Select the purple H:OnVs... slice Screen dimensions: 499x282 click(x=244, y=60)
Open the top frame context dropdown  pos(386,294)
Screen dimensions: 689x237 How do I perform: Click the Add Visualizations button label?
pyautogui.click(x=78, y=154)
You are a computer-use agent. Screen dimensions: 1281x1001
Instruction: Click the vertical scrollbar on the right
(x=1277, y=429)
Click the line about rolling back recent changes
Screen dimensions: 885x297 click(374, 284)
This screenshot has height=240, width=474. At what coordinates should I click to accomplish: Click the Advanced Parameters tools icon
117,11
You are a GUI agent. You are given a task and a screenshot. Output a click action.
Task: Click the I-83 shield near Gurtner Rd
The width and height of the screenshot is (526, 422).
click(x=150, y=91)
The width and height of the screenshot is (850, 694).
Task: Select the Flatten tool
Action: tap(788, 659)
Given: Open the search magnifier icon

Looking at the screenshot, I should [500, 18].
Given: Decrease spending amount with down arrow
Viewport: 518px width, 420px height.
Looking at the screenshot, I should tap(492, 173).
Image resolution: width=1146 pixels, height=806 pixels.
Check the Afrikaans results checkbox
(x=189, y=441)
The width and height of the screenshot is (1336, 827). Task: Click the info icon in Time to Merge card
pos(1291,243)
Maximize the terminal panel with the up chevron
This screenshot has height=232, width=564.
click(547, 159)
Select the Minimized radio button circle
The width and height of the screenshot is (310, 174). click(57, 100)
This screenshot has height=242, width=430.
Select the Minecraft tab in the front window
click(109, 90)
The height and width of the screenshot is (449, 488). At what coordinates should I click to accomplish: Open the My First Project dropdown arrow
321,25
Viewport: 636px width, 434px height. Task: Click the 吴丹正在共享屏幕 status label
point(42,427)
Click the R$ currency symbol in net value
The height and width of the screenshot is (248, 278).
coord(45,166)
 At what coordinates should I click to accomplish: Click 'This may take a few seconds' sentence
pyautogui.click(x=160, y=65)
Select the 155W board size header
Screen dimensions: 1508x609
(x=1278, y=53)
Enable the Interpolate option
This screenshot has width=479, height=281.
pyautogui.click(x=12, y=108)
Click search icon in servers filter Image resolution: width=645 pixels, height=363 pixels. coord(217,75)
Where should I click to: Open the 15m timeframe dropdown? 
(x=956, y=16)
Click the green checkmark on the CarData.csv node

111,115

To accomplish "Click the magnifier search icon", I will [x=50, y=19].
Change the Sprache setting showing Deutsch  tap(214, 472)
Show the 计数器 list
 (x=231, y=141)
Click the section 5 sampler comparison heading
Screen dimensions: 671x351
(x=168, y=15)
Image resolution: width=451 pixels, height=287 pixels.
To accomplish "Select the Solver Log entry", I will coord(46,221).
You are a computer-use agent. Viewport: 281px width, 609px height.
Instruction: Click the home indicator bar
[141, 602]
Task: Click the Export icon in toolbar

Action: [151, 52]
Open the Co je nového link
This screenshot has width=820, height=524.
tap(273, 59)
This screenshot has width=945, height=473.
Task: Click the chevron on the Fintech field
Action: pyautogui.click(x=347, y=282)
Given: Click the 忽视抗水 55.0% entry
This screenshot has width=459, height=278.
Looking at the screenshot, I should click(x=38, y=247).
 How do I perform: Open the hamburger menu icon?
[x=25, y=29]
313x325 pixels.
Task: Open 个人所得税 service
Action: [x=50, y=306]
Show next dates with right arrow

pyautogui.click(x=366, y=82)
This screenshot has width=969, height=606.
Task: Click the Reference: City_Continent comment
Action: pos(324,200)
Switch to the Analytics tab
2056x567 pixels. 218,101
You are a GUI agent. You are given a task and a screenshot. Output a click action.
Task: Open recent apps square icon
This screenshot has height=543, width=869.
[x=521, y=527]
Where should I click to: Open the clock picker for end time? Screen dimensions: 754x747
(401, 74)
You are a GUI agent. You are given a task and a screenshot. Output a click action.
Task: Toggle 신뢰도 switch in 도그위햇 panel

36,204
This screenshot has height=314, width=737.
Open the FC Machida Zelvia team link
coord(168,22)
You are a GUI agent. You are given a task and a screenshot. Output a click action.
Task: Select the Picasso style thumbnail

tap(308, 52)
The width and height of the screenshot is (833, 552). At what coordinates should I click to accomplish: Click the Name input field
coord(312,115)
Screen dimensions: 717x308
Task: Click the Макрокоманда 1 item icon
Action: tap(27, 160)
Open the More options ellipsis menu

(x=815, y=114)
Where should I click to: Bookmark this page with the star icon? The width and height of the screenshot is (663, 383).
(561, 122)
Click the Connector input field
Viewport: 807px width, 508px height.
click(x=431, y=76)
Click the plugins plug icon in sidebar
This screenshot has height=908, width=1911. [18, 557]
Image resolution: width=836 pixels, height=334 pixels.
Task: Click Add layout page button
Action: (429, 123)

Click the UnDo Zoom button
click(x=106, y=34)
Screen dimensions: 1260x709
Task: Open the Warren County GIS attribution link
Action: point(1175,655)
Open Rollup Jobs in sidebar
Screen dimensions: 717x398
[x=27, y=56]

§ **Requirement**
The lines in the records above that include the word "computer" must be copied out.

§ **Finished exercise**
You are a computer-use agent. Screen dimensions: 1281x1001
You are a computer-use agent. Viewport: 281px width, 609px height.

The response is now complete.